Flights started at Mopa airport in January. Phased operations have begun at a new Hyderabad airport terminal. That prompted rating agencies to issue a favourable outlook for both units in recent weeks, with project execution risk declining. Crisil upgraded the credit rating of GGIAL earlier this month to BBB+ from BBB- with a stable outlook.
“Rating action is on account of the commencement of airport operations and traction of traffic operations, leading to reduction of implementation and offtake risk,” a Crisil note said. Similarly, ICRA reaffirmed the credit rating of GHIAL at AA with a positive outlook earlier this month. “GHIAL has started opening the new terminal in a phase-wise manner from Q2 FY2023, thereby reducing the project execution risk substantially,” it noted.
Rating agencies have also taken a favourable view of the companies in light of the GMR Group’s track record in operating airports such as the country’s busiest one in New Delhi. In the case of Mopa airport, Crisil highlighted demand risk due to this being the coastal state’s second one. The Dabolim facility, 60 km away, continues to operate.
“This exposes GMR Goa to competition risk for passenger volumes and hence can impact demand and pricing for non-aero and commercial property revenue streams,” the rating agency noted. In the case of Hyderabad airport, there is continued project offtake risk as it’s in the middle of a massive expansion to increase capacity from 12 million to 34 million passengers a year, ICRA noted.

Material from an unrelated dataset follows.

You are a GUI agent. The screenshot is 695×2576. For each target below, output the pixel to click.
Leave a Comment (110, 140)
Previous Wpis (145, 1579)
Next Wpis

The company has USD 300 million of bond repayments due in April 2024 and another debt maturing in February 2026. In December, GHIAL had partially refinanced its USD 300 million, 5.375% notes with domestic non-convertible debentures of INR 1,150 crore at a lower rate of interest with a tenor of 10 years, as per the March 1 ICRA noted.
A subsidiary of GMR Airports Limited and a step-down subsidiary of GMR Airports Infrastructure Limited, formerly known as GMR Infrastructure Limited (GIL), GMR Hyderabad International Airport Limited (GHIAL) announced that it had effectively raised funds on March 13, 2023, through the issuance of 10 years Listed, Rated, Redeemable, Secured Non-Convertible Debentures (NCDs) for INR 8.40 billion through a private placement. On BSE Limited, the NCDs will be listed.